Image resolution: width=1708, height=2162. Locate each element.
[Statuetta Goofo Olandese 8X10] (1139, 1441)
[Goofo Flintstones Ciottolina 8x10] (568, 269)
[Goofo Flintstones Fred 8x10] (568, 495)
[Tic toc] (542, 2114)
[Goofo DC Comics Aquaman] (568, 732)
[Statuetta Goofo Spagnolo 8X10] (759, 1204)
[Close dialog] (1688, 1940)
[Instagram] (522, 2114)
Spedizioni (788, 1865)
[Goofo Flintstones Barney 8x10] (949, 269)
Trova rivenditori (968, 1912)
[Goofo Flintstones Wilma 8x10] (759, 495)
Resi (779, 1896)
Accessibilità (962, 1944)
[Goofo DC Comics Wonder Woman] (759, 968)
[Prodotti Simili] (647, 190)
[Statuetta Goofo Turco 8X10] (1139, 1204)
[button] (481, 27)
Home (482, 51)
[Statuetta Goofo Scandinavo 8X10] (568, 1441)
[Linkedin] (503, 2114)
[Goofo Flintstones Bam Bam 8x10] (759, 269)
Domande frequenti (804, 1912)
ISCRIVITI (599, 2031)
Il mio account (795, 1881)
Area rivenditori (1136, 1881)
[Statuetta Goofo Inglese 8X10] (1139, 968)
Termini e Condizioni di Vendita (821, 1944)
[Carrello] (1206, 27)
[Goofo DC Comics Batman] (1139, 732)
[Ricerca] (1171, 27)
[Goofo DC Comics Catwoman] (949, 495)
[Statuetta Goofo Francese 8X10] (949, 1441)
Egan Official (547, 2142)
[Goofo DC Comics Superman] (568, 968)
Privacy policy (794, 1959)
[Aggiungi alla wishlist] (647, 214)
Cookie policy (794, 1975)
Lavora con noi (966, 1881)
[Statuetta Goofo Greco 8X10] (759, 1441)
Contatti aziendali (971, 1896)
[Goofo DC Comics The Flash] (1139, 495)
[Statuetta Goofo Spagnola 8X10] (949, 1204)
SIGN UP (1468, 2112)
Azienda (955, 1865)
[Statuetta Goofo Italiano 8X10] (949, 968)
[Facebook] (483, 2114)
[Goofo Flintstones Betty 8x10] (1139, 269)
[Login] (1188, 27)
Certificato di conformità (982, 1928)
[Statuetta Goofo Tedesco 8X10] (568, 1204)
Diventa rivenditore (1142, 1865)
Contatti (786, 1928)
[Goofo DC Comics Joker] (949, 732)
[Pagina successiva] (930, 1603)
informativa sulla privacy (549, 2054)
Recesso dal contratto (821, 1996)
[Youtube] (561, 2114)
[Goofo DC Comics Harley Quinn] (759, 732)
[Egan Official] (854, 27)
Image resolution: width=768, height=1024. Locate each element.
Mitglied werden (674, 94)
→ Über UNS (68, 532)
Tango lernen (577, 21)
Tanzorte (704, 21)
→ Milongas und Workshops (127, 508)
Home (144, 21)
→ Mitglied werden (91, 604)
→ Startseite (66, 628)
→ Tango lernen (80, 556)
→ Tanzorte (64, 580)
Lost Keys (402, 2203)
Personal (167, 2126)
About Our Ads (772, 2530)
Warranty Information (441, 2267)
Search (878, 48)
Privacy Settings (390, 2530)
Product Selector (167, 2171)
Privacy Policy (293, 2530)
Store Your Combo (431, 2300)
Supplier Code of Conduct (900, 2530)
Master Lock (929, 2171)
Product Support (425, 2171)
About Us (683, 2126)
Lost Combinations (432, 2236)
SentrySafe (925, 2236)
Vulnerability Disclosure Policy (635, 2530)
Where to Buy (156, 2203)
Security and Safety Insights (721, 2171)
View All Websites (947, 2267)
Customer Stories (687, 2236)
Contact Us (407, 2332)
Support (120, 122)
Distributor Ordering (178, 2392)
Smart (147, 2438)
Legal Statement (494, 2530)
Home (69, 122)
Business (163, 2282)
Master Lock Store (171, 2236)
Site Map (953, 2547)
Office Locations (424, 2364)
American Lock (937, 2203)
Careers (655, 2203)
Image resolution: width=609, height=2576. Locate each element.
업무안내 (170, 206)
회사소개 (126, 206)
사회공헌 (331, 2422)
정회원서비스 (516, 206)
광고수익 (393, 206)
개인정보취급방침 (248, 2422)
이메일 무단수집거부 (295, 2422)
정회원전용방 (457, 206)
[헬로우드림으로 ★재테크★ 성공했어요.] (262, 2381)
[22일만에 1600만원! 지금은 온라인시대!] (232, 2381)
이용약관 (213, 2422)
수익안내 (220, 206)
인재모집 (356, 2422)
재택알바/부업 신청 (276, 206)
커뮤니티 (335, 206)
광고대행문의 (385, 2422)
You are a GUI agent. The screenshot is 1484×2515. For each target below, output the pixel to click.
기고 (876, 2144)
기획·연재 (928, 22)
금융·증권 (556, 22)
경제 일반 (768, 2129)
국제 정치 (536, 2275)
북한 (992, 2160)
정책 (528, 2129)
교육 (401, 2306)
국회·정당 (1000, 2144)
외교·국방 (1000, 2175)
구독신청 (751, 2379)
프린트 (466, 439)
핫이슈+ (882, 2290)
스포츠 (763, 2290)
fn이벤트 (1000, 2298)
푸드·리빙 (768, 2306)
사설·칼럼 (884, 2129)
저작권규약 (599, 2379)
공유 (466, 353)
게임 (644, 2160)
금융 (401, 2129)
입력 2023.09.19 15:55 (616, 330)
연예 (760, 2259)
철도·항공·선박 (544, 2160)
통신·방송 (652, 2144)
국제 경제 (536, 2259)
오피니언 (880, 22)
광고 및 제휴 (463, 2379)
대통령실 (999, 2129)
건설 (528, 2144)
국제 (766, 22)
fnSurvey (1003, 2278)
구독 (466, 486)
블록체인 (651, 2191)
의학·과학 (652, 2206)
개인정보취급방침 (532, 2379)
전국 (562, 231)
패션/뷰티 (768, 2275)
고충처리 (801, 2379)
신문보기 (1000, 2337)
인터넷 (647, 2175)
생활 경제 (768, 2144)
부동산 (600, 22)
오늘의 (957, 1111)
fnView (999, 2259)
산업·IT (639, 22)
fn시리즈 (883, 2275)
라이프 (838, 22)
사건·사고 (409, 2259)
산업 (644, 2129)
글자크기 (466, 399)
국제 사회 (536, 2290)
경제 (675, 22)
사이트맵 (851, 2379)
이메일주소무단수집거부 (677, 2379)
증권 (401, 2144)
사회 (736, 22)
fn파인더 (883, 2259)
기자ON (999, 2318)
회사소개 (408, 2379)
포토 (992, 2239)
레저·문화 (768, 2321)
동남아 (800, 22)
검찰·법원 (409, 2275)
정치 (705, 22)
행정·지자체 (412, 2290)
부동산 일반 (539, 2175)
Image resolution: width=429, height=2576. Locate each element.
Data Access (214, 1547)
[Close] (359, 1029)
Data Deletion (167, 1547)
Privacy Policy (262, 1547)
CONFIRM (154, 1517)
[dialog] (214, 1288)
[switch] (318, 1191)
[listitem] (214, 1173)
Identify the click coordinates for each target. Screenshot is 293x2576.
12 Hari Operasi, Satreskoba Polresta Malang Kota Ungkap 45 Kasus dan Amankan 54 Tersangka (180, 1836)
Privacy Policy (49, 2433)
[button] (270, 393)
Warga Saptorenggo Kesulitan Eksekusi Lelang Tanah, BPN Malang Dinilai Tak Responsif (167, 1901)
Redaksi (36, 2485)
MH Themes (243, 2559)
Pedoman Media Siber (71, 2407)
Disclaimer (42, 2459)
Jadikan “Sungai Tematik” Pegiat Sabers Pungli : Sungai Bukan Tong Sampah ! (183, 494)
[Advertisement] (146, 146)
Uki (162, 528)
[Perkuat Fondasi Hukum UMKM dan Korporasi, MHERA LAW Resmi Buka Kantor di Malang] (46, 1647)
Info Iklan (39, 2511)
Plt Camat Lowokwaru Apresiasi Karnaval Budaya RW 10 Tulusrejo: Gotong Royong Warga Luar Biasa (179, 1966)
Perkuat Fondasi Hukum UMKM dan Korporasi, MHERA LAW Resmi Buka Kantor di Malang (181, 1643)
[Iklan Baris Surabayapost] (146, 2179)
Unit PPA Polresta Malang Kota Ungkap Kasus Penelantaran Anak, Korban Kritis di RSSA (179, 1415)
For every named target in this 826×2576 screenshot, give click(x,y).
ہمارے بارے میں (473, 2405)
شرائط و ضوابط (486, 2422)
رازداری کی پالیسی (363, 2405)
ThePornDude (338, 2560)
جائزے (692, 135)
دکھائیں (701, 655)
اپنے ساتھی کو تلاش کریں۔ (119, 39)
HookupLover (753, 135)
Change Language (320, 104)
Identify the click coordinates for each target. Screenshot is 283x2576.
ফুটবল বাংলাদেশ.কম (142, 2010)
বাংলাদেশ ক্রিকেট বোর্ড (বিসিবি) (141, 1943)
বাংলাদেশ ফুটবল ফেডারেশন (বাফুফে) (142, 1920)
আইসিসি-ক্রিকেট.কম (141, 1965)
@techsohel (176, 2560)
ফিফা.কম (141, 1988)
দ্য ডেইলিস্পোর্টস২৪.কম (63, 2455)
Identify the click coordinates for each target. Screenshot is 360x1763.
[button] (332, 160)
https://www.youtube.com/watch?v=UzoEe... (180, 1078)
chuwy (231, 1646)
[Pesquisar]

- Directions for this task
Scan the records above and show every line in which the word "Hukum" occurs.

- Answer to the exercise
[Perkuat Fondasi Hukum UMKM dan Korporasi, MHERA LAW Resmi Buka Kantor di Malang] (46, 1647)
Perkuat Fondasi Hukum UMKM dan Korporasi, MHERA LAW Resmi Buka Kantor di Malang (181, 1643)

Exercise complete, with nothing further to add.